Народы образованные везде живут для мира и трудом; и то, что нарушает естественное развитие труда, возбуждает общую тревогу и неудовольствие. Соединенные Штаты Северной Америки поэтому никогда, можно сказать, не готовятся серьезно к войне и не отвлекают на ранние приготовления своих сил; но они с каждым днем уменьшают возможность войны, посредством многостороннего развития своего труда, увеличения своей энергии, приобретения капиталов, посредством усиления образования и, наконец, посредством расширения внешней торговли, стараясь повсеместно найти сбыт для своих произведений и завязать дружественные сношения.
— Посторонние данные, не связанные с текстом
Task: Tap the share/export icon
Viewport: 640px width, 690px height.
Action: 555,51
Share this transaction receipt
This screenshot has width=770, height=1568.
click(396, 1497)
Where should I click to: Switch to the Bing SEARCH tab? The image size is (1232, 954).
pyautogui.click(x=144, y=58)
Для нас тем важнее изучать торговую политику этого государства, что оно является нашим соперником в главных статьях вывоза и именно на том рынке, который представляет наибольший запрос на наши произведения. Таким образом, по данным за 1845-9 года, пшеницы в английские порты привезено из Соединенных Штатов 729 529 центн., тогда как из России только 441 314 центн. в год, и даже прибавив к нашему отпуску часть отпуска прусского и тому подобного, мы все-таки должны уступить первое место Северной Америке. Соперничество с ней возможно для нас будет только тогда, когда и в приготовлении, и в сбыте произведения мы усвоим себе те приемы, которые господствуют по ту сторону океана.
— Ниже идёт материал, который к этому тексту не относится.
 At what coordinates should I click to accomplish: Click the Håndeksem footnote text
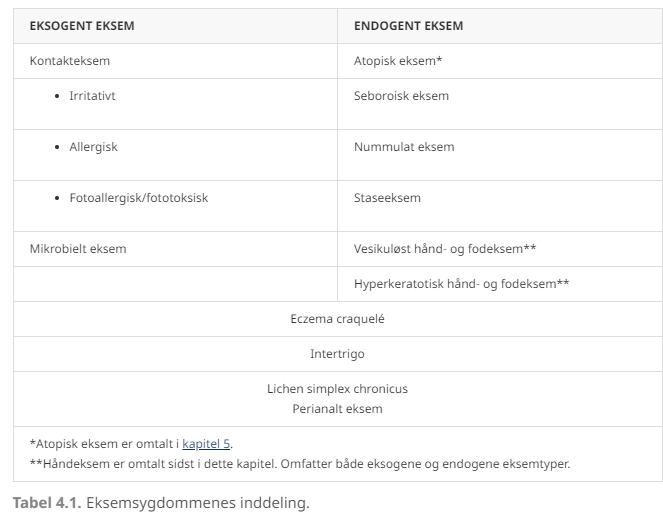click(x=300, y=464)
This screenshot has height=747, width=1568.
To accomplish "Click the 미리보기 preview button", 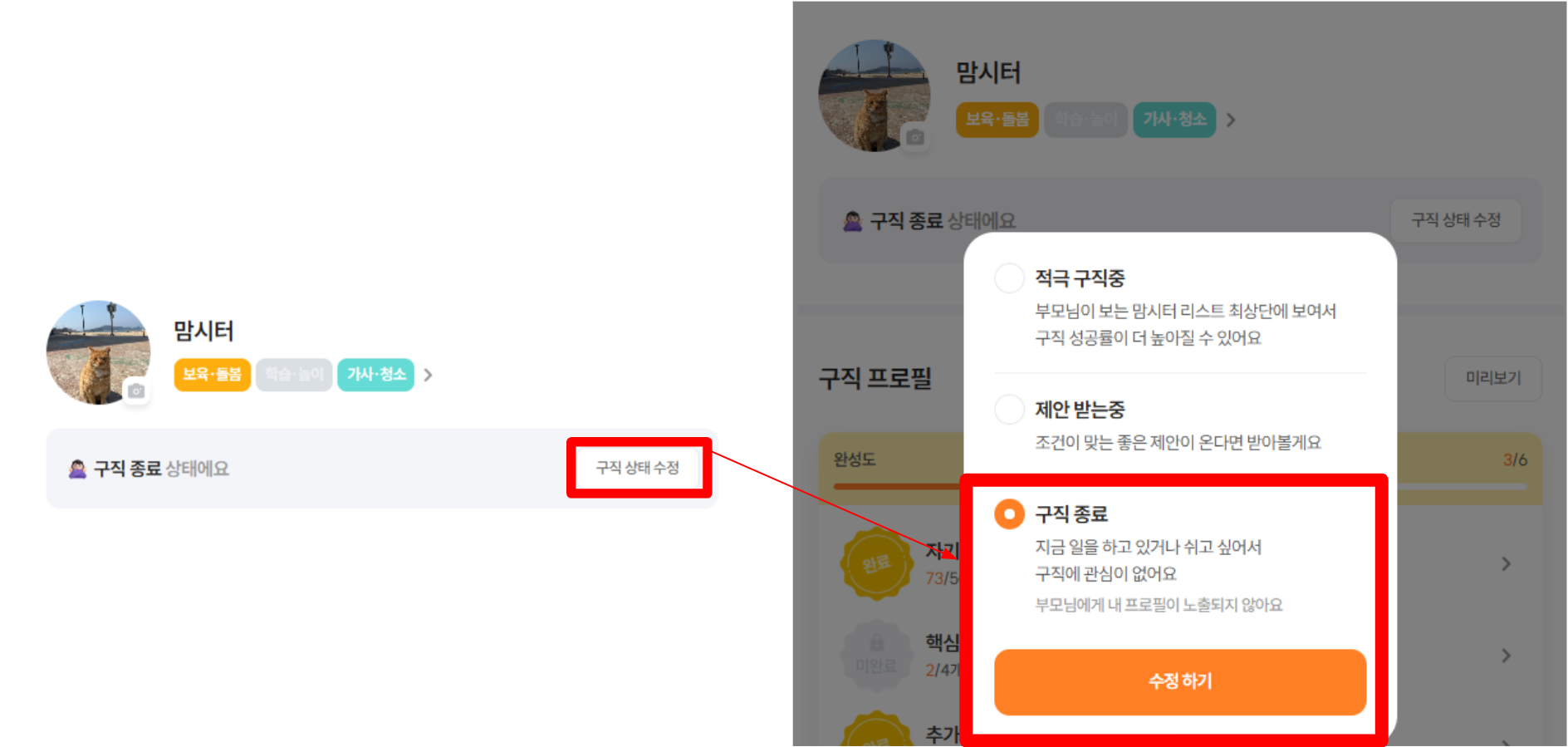I will [x=1492, y=378].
Хлебная торговля наша вообще рассмотрена Л. В. Тенгоборским с большим тщанием и знанием дела. Можно сказать, что это один из лучших трактатов об этом предмете, и лучшая часть рассматриваемого нами тома. К сожалению, мы не можем следить за автором во всех подробностях его изложения; а потому ограничимся только простым указанием за главные выводы его.
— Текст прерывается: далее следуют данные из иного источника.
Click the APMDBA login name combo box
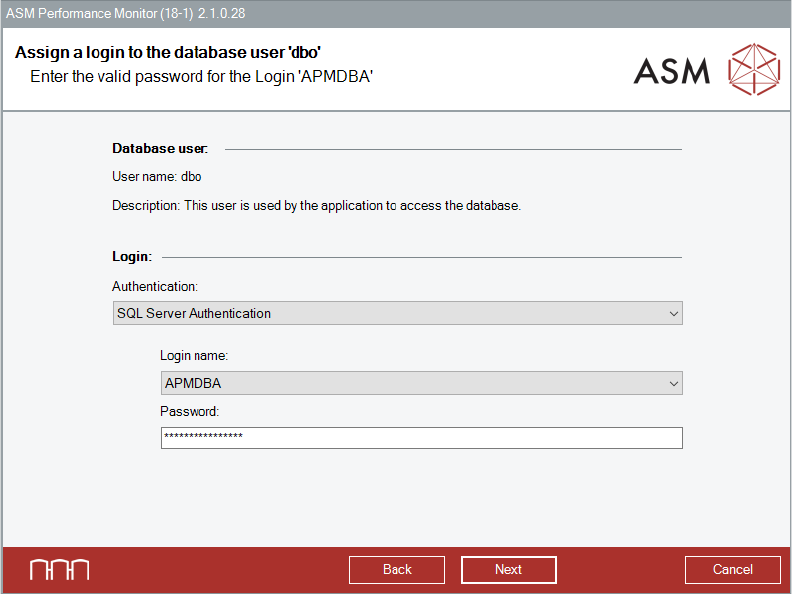Viewport: 792px width, 594px height. click(x=410, y=383)
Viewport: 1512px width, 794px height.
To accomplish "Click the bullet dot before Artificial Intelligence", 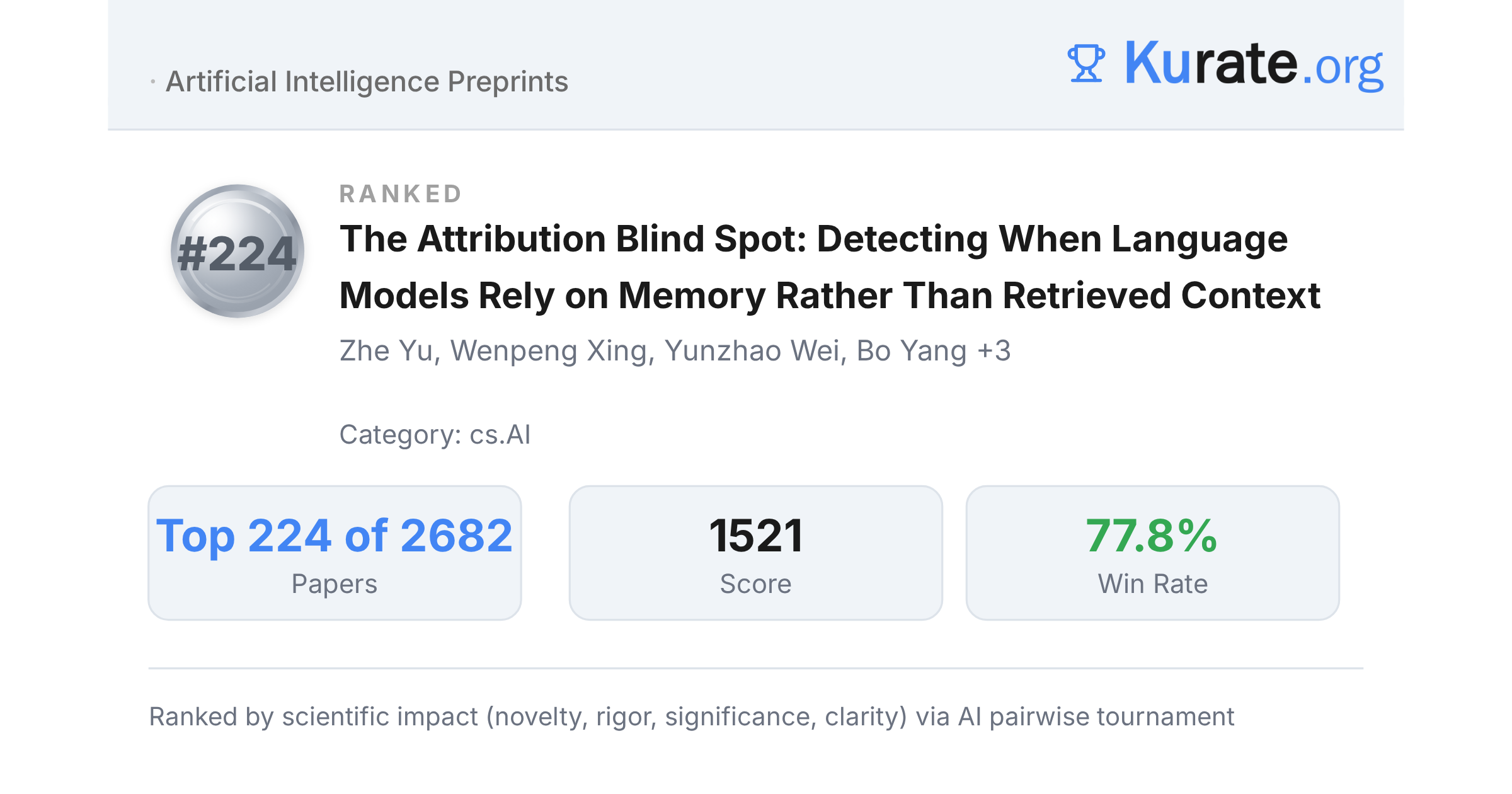I will 152,82.
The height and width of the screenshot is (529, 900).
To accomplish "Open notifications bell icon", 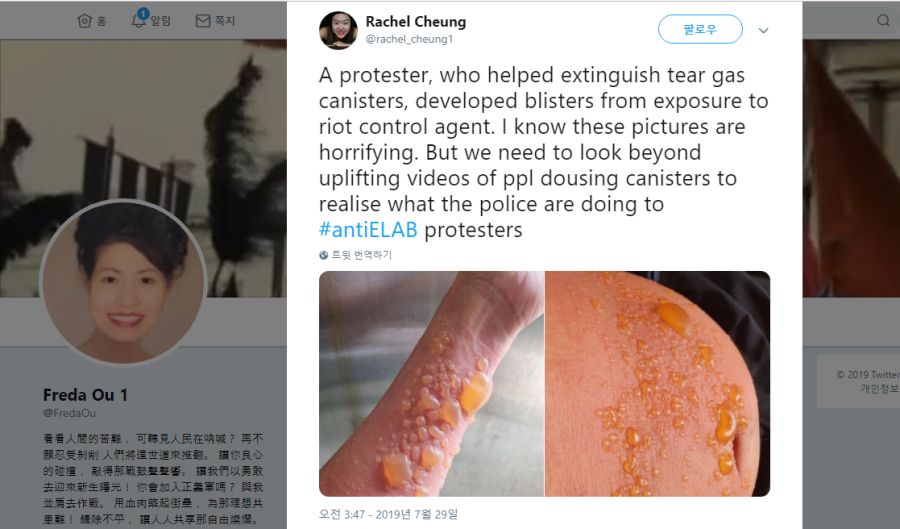I will point(138,20).
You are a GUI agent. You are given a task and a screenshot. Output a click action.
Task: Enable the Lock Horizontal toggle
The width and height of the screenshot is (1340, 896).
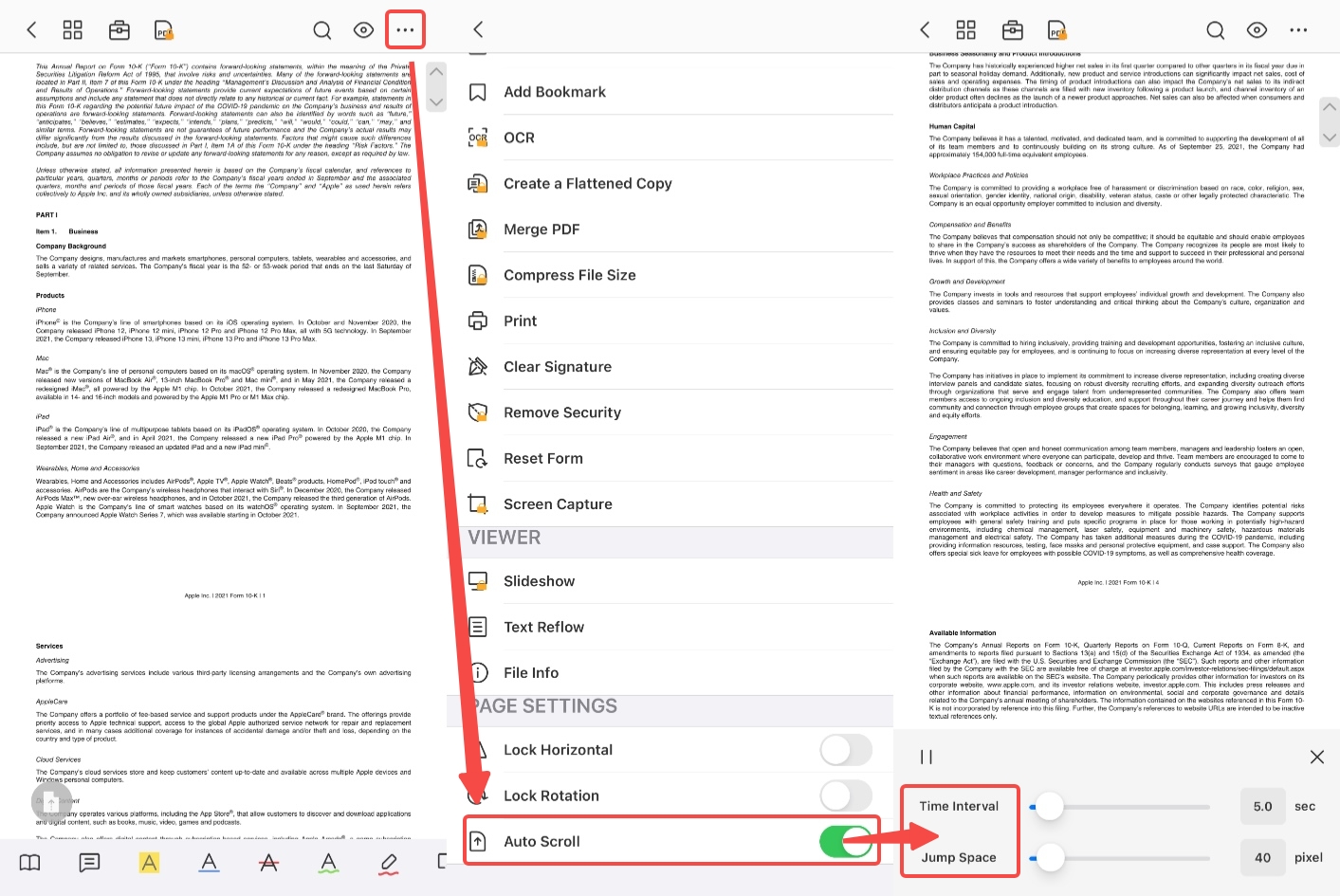[845, 749]
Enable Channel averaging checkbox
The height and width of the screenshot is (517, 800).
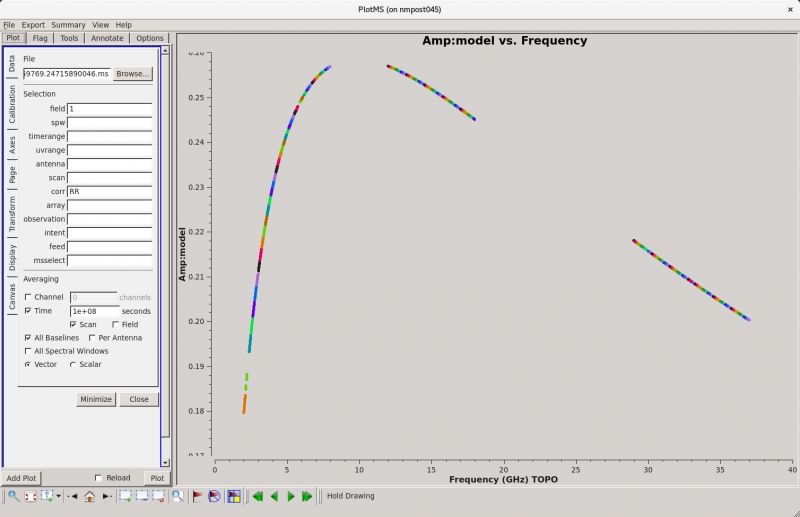28,297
Средним числом ввозится нами 3 436 260 четвертей зернового хлеба, из которого на долю пшеницы приходится 63,8, ржи 22,8, овса 9,29 процента. Более 9/10 первой вывозится через черноморские и азовские порты, более половины ржи и около половины овса через балтийские; следовательно, в этой торговле юг Империи играет главную роль, и это видно из того, что в хлебной торговле Одесса занимает первое место, почти вчетверо отпуская хлеба более нежели Петербург.
Хлебная торговля в обширном смысле слова занимает ежегодно около 23 миллионов руб. Около 22 % этой суммы уплачивает нам Англия, 17 Италия, около 16 Франция, около 14 1/2 Турция. В отношении к сумме нашего отпуска хлеб составляет почти 20 процентов.
Скота вывозится нами на 574 667 рублей, рыбы и икры на 227 850 рублей, масла на 149 200 рублей, спирту на 64 180 рублей, сала на 12 019 550 рублей, льна и пеньки на 15 521 000 рублей, льняного и конопляного семени на 6 153 500 рублей, шерсти на 6 377 000 руб., строевого леса на 2 618 400 рублей, щетины на 1 634 100 рублей, гривы на 238 900 рублей в год. Кроме того мы вывозим железа на 1 350 800 рублей, меди на 1 599 700 рублей, кож на 1 158 100 рублей, заячьих шкур на 2 373 200 рублей, поташу на 880 666 рублей, смолы на 199 680 рублей, рыбьего клея на 573 680 рублей, рыбьего жира на 86 080 рублей, шелку сырца на 181 950 рублей, костей на 128 200 рублей, воска на 408 930 р., красильных веществ на 158 300 рублей, стеарина и олеина на 102 530 рублей. Все эти средние выведены за продолжительное время, большей частью за тридцать лет.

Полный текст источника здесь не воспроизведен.